In college I rarely ate breakfast, and when I did make it to the dining hall it was, again, usually cereal, sometimes a bagel. Same thing after college: cereal at home, or I'd buy a bagel or a donut on my way into work. In my mid-20s I decided it was time to lose some weight, and I saw a nutritionist who told me that I wasn't eating *enough* -- my body was in some kind of mild starvation mode so it was hanging onto everything. We made a plan, and for a year or so I was making a shake that involved soy milk and fruit and drinking that first thing, then an hour or so later I'd have some toast.

I don't know how I got onto the oatmeal thing. Sometime in the last few years, I realized that except in hot weather, I just prefer hot meals -- breakfast, lunch, and dinner -- whenever possible. Sometimes that just means toast, but I really like oatmeal, which I make with dried fruit (raisins or cranberries, usually, sometimes blueberries if I can afford them), nuts (pecans or walnuts), and brown sugar.

The problem with oatmeal is (I always thought it meant) morning cooking. It doesn't take forever -- I used to use the 5-minute rolled oats -- but for even more boring complicated reasons I often prefer to wait to eat breakfast until I'm actually at the office, and blah blah blah, long story, even though I wanted to eat more oatmeal I was having trouble fitting into my schedule.
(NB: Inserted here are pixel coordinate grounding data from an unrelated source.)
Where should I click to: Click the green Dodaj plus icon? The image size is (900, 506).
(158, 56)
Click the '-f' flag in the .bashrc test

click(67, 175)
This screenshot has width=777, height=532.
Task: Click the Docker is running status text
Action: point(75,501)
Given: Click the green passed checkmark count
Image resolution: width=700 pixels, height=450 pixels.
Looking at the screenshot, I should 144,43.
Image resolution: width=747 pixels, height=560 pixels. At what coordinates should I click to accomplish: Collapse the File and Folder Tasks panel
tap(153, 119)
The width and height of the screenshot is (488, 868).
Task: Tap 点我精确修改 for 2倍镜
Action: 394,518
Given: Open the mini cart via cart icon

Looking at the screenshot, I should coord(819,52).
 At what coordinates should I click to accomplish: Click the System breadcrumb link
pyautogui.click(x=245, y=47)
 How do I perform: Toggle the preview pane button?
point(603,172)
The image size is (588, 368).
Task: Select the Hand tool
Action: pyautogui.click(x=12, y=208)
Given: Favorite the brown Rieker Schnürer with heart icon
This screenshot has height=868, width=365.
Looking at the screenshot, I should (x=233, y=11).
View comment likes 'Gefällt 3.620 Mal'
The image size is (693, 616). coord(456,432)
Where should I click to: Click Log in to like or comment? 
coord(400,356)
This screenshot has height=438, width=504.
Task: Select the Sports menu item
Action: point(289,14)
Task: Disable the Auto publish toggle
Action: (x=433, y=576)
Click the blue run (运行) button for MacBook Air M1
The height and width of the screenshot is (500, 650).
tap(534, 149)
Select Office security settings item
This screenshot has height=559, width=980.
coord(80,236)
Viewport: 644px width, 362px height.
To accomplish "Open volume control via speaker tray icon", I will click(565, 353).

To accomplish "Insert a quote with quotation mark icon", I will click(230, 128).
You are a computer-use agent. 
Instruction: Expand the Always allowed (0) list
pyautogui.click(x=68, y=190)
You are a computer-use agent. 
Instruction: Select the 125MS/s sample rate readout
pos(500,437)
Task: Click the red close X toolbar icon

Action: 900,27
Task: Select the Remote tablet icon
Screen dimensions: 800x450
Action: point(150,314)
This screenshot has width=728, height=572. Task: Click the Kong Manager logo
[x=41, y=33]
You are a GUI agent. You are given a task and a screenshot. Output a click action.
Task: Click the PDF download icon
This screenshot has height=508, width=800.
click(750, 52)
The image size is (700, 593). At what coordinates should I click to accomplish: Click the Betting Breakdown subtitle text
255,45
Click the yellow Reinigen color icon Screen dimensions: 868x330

Then I discovered steel-cut oats. (The link sends you to some representative ones on amazon, but whatever, you can buy them at the grocery store and it doesn't really matter what brand, they're all pretty much the same. Avoid McCann's, the ones that come in the pretty canister: they're super expensive. Last year, there was someone who sold wholesale sacks of them at the farmer's market, 3 lbs for about $3, and I'd buy a bag every six weeks or so.)

OK, steel-cut oats are magic if you are me, because (a) they are more filling than rolled oats and (b) you can reheat them in the microwave for up to a week and they still taste good. This discovery absolutely blew my mind, because it means that I can make a pot on Sunday night and stick it in the fridge. Then all I have to do is pack some up in the morning, stick them in my bag, and when I get to work I throw them in the microwave for however long and I can eat a delicious, filling, hot breakfast that gets me through pretty much the entire morning (I usually still get hungry around 11 or 11:30, at which point I either stop and have an early lunch, or have a snack, depending on what I've packed.)

Did you see the part above where at some farmer's markets you can get six weeks' worth for $3?

OK, breakfast does cost me more than that, because I believe in making oatmeal a little more exciting with fruit, nuts, and sweetener (brown sugar or maple syrup or whatever), but still.

Oatmeal -- by which I mean made-ahead steel-cut oats -- is magic.